Unlike many artists, Barrett remains rooted in the themes that first defined her early work. Says Barrett, “I’ve gone through evolutions, but never a shift from my point… I think I keep changing as I am, but it’s always within the spirit of where I come from.” That place, that spirit, is movement, energy, and a harmonious submission to the artistic process itself. “Sometimes when I’m doing a figure, I can draw one out, but it goes where it wants to go. I’m part of the whole process,” Barrett explains. Her trust in that process recalls Michelangelo’s belief that form already exists within the material—that the artist’s role is not to create, but to reveal. As she puts it, “I don’t know where I’m going. I just allow it to be. When I’m doing sculpture, I hear it. It tells me things. And when I think I’ve got it, it humbles me quickly.”
Barrett feels privileged to create jewelry that becomes woven into people’s lives and family legacies. “My work is passed on for generations, now three generations of people… It’s not just events for some people, and it blows me away that the work is entangled to their lives, to the moments of celebration or joy,” she says.
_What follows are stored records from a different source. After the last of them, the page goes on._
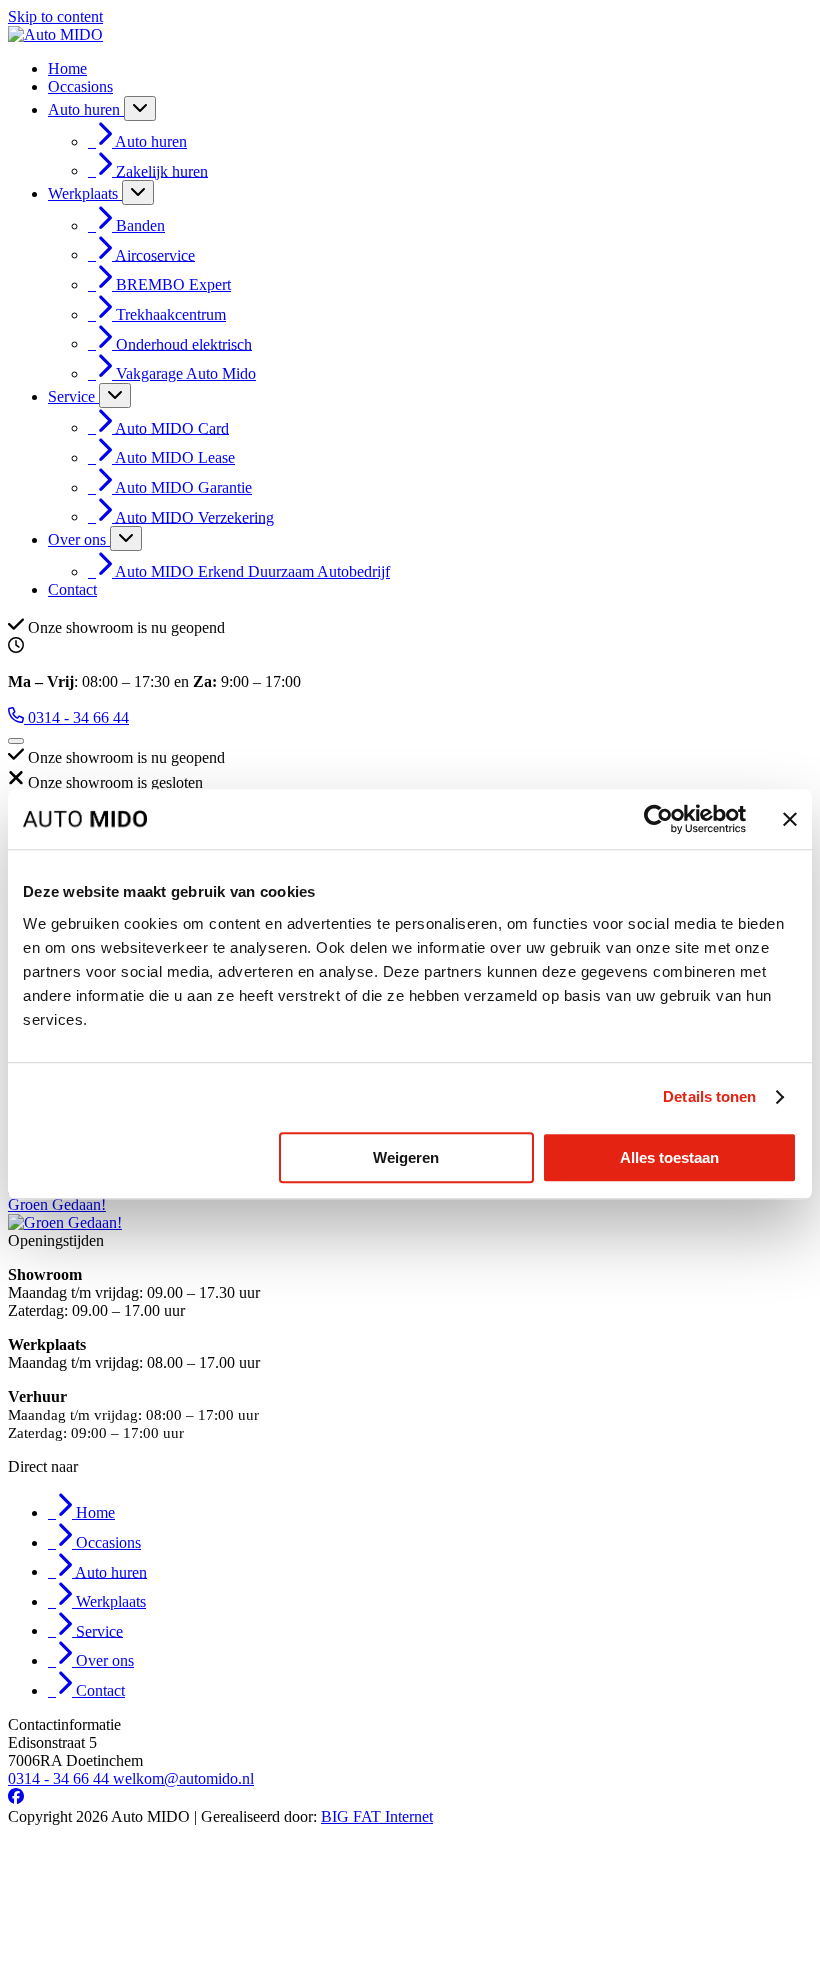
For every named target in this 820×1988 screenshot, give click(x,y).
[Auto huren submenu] (140, 108)
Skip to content (55, 16)
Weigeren (406, 1157)
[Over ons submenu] (126, 538)
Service (73, 396)
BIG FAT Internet (377, 1816)
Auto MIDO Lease (175, 457)
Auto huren (86, 109)
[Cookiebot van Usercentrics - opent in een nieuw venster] (658, 819)
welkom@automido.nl (183, 1778)
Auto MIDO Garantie (183, 487)
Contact (72, 589)
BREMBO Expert (173, 284)
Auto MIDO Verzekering (194, 516)
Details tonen (709, 1096)
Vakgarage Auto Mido (186, 373)
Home (67, 68)
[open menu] (16, 741)
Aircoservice (155, 254)
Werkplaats (85, 193)
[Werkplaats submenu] (138, 192)
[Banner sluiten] (790, 819)
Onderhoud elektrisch (184, 343)
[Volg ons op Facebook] (16, 1798)
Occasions (80, 86)
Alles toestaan (669, 1157)
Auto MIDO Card (172, 427)
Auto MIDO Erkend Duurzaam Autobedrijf (252, 571)
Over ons (79, 539)
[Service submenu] (115, 395)
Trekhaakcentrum (171, 314)
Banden (140, 225)
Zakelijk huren (162, 170)
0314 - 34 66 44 (60, 1778)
Early in Barrett’s training, as a student at the High School of Music and Art, and later at Pratt, she primarily identified as a painter and sculptor. She recalls scoffing at the mandatory jewelry courses until she realized she could approach jewelry her own way, continuing to sculpt in wax. “I had to fabricate and learn the basics, but I fell in love with sculpting it. I could still cast and solder.” Her work quickly drew recognition, with two pieces selected for the Young Americans 1969 exhibition at Museum of Contemporary Crafts (now the Museum of Arts and Design) and its nationwide tour. Barrett’s work can now be found in museums, galleries, and private collections throughout the country.
The “joie de vivre” running through Barrett’s work was highlighted in a 2012 Art Times profile by critic Raymond Steiner, who noted that her jewelry carries meaning far beyond ornamentation. Steiner wrote: “seeing her work of art in the hands of another who senses its divine origins is not simply a “sale” – it is a profound sharing of self with other self, of sharing in the oneness that connects us all.” That spirit remains today. A few minutes at Barrett’s booth (Tent B, space 33) makes it clear that her exchanges with customers are not mere transactions. “Those who feel my work,” says Barrett, “they feel it. And the ones who do, feel deeply. It’s about empowerment. About spirit.”